Frisando que a floresta portuguesa vale 3,2 por cento do PIB nacional, 12 por cento do PIB industrial, 11 por cento das exportações e 260.000 postos de trabalho, Ascenso Simões sublinhou que só a caça vale 340 milhões de euros, “mais do que a primeira Liga de Futebol, mas com muito menos impacto público”.
Para o secretário de Estado, constituídos os pilares de combate aos fogos florestais, era preciso construir as estruturas que assegurem a primeira intervenção, a da prevenção e acompanhamento do investimento e dos produtores, da responsabilidade do Ministério da Agricultura, que se começa agora a materializar com a criação das comissões distritais que juntam autarquias, organizações de produtores, forças de segurança, responsáveis de baldios, entre outras instituições.

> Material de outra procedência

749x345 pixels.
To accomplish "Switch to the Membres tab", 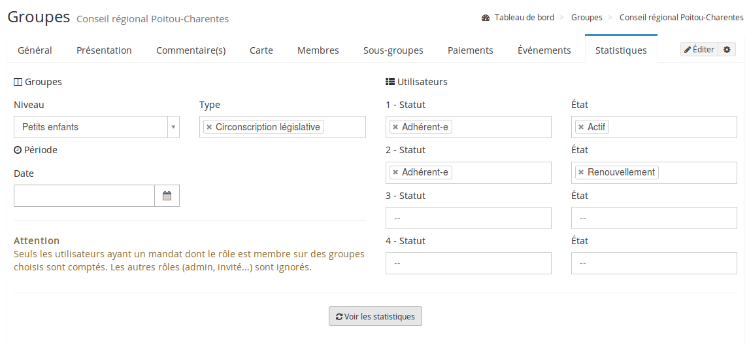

“Estava-se à espera da regionalização e a distância entre a administração central e os produtores era imensa. Enquanto não vem [a regionalização] as comissões de prevenção, combate e vigilância são precisas”, disse.
Referindo o trabalho desenvolvido ao nível das várias fileiras florestais, da legislação, da criação de estruturas de gestão e prevenção estrutural e de uma nova relação com os parceiros, Ascenso Simões apontou o investimento em curso no sector.
Segundo os dados hoje apresentados, até 2013 o sector receberá um total de apoios públicos de 468 milhões de euros, existindo ainda 31 milhões de euros para aplicar em 2009 e 2010 ao abrigo do Fundo Florestal Permanente e 20,3 milhões de euros para formação.
O governador civil do distrito de Santarém, Paulo Fonseca, sublinhou o facto de as comissões distritais, em articulação com as municipais, serem fundamentais para uma melhor gestão da floresta, o que, aliado à nova legislação, contribuirá para a fixação de pessoas e riqueza no mundo rural.